The above query finds all events with id set to 'btsg8l9b234ha' and page_id is not null, projects out the fields listed above with their new names (timestamp becomes ts etc) and limits the results to at most 10 such records. RAW indicates that the complete raw record fields will be returned, and more complicated aggregations such as COUNT or SUM will not be performed. The duration would set the query to wait at most 20 seconds for records to show up.

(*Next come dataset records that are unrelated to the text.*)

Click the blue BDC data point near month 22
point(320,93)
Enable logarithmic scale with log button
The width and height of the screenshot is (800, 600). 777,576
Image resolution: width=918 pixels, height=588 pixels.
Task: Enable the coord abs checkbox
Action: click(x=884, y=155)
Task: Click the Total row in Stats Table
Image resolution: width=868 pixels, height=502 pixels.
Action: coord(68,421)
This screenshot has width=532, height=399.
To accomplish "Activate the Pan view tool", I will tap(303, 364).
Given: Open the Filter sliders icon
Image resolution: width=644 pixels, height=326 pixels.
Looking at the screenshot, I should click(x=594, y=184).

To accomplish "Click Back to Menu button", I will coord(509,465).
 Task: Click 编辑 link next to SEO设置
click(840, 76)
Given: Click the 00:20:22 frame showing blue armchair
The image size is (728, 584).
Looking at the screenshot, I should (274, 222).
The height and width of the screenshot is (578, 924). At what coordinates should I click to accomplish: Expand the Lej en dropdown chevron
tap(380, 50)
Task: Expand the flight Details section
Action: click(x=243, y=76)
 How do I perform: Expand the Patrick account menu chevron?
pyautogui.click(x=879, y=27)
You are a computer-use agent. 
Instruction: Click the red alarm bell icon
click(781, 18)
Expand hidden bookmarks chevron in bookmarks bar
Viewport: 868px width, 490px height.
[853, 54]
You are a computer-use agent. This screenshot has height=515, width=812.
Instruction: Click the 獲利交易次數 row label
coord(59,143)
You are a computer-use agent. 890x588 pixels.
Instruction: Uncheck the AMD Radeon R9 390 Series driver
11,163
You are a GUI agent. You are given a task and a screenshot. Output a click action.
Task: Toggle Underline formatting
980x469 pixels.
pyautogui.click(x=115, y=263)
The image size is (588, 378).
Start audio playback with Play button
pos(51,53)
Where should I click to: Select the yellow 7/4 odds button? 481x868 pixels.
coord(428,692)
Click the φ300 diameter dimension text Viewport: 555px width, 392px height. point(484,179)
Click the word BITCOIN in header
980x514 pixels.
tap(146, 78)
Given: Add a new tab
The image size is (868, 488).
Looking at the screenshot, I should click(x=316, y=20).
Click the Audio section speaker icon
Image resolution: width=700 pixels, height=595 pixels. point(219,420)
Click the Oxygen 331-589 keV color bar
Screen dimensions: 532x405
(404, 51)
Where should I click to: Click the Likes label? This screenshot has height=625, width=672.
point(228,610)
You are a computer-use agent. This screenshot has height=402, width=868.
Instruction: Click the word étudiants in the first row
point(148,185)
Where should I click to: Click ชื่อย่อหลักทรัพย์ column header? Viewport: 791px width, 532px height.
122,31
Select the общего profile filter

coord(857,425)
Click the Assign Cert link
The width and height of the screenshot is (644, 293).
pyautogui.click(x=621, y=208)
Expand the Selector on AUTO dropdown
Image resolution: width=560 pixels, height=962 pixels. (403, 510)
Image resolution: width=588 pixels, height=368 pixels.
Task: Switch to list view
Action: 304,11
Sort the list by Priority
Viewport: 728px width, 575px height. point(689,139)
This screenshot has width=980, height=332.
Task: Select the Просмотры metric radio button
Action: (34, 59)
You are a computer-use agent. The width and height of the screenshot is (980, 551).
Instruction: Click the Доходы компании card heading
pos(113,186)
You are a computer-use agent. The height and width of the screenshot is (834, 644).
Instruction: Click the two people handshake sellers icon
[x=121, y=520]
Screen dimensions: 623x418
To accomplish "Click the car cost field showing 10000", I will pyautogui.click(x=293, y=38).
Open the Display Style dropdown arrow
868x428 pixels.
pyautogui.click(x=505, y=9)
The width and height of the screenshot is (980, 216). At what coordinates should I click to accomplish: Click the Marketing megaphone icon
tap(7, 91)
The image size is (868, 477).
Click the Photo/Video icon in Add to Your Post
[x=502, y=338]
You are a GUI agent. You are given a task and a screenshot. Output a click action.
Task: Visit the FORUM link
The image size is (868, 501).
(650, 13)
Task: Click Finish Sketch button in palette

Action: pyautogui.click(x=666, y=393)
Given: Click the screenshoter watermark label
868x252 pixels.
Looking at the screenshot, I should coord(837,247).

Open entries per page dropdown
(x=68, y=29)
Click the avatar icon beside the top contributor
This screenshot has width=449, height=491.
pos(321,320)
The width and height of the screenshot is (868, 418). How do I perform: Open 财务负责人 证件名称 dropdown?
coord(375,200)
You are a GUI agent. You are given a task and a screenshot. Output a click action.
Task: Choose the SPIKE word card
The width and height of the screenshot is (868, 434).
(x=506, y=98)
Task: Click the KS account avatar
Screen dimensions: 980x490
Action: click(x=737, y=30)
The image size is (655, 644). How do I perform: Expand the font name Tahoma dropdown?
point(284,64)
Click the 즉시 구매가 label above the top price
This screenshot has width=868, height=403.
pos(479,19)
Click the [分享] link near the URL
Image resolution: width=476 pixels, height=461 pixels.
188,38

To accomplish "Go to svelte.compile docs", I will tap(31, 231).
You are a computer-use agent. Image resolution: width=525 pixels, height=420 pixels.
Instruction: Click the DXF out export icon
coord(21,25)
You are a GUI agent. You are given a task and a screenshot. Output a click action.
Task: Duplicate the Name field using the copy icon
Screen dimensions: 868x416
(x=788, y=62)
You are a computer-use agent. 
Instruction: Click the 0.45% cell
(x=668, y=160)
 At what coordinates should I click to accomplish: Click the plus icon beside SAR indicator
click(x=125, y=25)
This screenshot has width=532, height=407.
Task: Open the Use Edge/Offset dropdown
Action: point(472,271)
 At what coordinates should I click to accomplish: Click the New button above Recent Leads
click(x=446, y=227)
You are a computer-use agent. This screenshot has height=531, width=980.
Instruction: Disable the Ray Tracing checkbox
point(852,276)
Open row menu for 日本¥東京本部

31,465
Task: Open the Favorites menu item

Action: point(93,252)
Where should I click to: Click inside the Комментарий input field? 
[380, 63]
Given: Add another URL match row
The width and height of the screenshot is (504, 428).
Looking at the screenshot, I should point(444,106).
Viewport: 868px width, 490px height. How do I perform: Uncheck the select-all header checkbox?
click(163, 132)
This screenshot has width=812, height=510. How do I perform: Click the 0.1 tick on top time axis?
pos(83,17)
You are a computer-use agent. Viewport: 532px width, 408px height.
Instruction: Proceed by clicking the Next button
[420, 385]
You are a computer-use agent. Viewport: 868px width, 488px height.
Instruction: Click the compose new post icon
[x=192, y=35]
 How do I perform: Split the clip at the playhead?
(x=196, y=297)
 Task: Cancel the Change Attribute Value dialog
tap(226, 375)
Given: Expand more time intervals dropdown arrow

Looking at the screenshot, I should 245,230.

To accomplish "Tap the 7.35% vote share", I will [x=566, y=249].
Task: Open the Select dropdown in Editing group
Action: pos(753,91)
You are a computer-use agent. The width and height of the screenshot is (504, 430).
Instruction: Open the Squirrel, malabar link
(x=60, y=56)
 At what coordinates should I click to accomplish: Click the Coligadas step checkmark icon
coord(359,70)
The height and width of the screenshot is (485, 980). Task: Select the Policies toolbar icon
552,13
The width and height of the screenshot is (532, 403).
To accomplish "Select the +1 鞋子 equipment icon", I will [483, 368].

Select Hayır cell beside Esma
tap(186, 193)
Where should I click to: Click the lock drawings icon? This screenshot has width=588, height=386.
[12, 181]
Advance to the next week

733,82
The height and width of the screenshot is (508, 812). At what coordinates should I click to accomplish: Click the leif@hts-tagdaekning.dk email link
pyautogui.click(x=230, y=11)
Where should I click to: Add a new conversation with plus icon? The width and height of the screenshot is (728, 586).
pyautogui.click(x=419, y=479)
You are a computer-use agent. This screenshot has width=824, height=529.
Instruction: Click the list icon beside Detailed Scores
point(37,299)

The resulting response could look like (only 3 events were generated that matched the criteria):

{
    "records": [
        {
            "domain": "http://some.url.com",
            "device_ts": 1481152233788,
            "id": 2273844742998,
            "event": "page",
            "ts": null
        },
        {
            "domain": "www.yahoo.com",
            "device_ts": 1481152233788,
            "id": 227384472956,
            "event": "click",
            "ts": 1481152233888
        },
        {
            "domain": "https://news.yahoo.com",
            "device_ts": null,
            "id": 2273844742556,
            "event": "page",
            "ts": null
        }
    ],
    "meta": {
        "rule_id": -3239746252817510000,
        "rule_body": "<entire rule body is re-emitted here>",
        "rule_finish_time": 1481152233799,
        "rule_receive_time": 1481152233796
    }
}

Logical Filters and Projections

{
 "filters": [
                {
                    "operation": "OR",
                    "clauses": [
                        {
                            "operation": "AND",
                            "clauses": [
                                {
                                    "field": "id",
                                    "operation": "==",
                                    "values": ["c14plm1begla7"]
                                },
                                {
                                    "operation": "OR",
                                    "clauses": [
                                        {
                                            "operation": "AND",
                                            "clauses": [
                                                {
                                                    "field": "experience",
                                                    "operation": "==",
                                                    "values": ["web"]
                                                },
                                                {
                                                    "field": "page_id",
                                                    "operation": "==",
                                                    "values": ["18025", "47729"]
                                                }
                                            ]
                                        },
                                        {
                                            "field": "link_id",
                                            "operation": "RLIKE",
                                            "values": ["2.*"]
                                        }
                                    ]
                                }
                            ]
                        },
                        {
                            "operation": "AND",
                            "clauses": [
                                {
                                    "field": "tags.player",
                                    "operation": "==",
                                    "values": ["true"]
                                },
                                {
                                    "field": "demographics.age",
                                    "operation": ">",
                                    "values": ["65"]
                                }
                            ]
                        }
                    ]
                }
            ],
 "projection" : {
    "fields": {
        "id": "id",
        "experience": "experience",
        "page_id": "pid",
        "link_id": "lid",
        "tags": "tags",
        "demographics.age": "age"
    }
 },
 "aggregation": {"type" : "RAW", "size" : 1},
 "duration": 60000
}

This query can be rewritten in HiveQL (or SQL). The WHERE clause of the query would look like:

(id = "c14plm1begla7" AND ((experience = "web" AND page_id IN ["18025", "47729"]) OR link_id RLIKE "2.*"))
OR
(tags["player"] AND demographics["age"] > "65")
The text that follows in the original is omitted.